AIM OF THE EXERCISE: Your answer should hold all lines of the entries that include the word "text".

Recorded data
/---

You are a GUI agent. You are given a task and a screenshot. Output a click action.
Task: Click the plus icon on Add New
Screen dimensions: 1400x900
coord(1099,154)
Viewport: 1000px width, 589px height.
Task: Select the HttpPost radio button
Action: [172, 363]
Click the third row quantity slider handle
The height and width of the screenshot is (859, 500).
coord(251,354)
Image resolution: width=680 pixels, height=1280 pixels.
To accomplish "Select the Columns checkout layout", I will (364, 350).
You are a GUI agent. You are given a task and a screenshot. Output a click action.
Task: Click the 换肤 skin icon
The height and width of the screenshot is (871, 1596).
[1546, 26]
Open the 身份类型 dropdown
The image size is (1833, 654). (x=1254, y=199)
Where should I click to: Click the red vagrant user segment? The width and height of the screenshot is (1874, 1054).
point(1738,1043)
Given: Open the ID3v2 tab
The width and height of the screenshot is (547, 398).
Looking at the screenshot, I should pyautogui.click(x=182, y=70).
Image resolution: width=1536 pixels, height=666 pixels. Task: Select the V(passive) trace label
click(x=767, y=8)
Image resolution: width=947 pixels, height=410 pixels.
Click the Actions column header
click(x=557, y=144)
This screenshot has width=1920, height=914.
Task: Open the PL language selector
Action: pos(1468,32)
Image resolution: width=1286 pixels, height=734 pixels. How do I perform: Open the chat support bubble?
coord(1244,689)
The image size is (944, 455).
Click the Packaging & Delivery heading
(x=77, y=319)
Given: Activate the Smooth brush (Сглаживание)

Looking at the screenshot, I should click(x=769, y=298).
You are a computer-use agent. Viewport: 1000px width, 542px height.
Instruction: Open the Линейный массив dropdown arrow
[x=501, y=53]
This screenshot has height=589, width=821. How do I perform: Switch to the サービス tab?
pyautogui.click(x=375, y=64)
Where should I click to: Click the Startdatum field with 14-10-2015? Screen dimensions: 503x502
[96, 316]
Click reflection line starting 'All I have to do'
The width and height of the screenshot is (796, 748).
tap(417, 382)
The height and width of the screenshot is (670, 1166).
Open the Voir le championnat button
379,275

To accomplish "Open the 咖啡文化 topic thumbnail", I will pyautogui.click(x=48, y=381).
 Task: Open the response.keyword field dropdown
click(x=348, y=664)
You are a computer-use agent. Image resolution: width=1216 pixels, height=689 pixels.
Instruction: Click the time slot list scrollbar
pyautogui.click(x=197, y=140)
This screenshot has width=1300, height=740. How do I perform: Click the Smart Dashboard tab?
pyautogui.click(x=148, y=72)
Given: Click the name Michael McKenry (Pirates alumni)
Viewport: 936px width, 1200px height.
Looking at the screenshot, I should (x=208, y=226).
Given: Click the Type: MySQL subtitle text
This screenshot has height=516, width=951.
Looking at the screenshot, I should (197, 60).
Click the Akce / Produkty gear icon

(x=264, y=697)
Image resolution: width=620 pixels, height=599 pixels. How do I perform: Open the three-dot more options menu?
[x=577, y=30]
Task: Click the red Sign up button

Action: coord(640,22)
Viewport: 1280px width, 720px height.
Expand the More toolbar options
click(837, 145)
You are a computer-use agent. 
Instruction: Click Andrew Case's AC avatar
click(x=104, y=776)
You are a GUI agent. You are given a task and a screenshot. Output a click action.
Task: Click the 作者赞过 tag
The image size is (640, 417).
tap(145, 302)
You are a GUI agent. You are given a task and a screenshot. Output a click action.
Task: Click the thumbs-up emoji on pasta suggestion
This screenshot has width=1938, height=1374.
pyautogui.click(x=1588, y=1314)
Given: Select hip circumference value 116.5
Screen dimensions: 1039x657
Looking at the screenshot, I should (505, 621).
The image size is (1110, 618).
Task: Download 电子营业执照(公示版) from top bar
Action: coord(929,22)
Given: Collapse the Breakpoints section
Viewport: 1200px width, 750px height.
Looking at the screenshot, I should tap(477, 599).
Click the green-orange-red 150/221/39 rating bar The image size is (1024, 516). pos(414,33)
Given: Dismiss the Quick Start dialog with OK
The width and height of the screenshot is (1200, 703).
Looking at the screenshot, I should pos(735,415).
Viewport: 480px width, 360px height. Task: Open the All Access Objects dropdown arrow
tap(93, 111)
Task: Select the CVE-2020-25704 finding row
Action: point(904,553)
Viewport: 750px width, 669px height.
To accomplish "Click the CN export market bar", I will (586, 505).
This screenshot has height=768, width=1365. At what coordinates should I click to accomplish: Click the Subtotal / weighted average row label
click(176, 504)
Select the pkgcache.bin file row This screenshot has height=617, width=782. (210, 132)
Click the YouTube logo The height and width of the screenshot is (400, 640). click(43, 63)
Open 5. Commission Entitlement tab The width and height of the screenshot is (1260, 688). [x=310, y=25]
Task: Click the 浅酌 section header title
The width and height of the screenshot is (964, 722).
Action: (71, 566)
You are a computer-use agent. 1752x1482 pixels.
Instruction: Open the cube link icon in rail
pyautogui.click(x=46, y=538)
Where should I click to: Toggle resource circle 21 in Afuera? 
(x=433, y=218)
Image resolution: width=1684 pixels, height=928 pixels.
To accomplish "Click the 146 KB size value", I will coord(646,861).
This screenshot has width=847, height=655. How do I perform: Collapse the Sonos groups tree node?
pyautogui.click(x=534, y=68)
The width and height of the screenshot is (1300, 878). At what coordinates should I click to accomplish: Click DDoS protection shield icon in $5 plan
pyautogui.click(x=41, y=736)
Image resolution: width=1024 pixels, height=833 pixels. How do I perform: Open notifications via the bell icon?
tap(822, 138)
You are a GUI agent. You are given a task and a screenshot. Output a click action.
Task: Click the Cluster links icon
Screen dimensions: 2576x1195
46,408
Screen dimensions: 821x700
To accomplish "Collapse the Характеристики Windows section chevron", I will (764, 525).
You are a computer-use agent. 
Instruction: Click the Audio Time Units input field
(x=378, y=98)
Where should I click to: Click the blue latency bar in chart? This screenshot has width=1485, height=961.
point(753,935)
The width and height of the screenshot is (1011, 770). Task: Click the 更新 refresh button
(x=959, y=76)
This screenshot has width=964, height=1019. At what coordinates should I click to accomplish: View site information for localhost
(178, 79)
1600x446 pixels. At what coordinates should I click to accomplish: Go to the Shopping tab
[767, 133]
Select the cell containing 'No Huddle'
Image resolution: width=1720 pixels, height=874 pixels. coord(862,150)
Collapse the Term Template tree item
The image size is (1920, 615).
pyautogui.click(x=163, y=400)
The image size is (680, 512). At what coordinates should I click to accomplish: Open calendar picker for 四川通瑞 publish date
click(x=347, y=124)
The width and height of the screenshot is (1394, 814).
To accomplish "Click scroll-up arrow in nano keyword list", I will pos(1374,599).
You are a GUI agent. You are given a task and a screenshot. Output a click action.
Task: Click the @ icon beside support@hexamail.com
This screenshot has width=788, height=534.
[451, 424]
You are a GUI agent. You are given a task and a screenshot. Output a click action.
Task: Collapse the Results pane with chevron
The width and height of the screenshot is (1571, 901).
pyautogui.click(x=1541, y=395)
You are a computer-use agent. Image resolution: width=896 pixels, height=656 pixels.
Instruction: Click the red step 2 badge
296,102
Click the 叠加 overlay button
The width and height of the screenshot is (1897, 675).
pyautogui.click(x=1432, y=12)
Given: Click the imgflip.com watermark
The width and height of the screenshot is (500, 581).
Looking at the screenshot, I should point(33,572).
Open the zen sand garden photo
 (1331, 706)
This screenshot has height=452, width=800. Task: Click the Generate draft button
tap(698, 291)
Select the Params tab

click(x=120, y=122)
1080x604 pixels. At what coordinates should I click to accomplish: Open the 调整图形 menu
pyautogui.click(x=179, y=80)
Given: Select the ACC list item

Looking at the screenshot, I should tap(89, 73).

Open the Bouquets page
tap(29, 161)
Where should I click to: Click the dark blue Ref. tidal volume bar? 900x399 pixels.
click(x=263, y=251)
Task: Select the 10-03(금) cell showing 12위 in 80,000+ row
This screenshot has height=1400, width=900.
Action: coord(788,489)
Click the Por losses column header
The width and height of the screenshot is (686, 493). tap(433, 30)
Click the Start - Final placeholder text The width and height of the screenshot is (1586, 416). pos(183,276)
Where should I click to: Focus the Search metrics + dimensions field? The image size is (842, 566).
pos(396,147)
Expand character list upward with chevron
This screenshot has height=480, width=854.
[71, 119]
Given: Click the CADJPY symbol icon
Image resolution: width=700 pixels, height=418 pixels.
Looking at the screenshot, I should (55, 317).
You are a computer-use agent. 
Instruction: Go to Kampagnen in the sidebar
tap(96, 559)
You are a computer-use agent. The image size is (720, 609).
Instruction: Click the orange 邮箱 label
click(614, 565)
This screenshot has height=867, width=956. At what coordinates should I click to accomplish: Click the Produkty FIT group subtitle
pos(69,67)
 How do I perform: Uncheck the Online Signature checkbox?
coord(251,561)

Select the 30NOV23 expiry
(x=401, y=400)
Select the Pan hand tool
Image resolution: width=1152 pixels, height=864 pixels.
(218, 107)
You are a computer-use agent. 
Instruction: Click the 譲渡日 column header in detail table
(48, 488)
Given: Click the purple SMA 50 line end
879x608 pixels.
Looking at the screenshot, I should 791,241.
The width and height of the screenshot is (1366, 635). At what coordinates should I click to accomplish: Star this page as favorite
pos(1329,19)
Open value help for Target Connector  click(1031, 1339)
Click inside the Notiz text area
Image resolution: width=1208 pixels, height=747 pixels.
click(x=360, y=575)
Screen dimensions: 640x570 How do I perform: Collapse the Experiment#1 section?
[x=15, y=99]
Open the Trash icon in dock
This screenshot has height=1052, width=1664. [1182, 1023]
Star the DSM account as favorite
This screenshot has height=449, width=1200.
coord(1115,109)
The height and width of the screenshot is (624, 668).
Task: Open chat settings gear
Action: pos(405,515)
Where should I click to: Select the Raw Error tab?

\---

ANSWER FOR THE TASK:
Given: Click the Type: MySQL subtitle text
Click the Start - Final placeholder text The width and height of the screenshot is (1586, 416). pos(183,276)
Click inside the Notiz text area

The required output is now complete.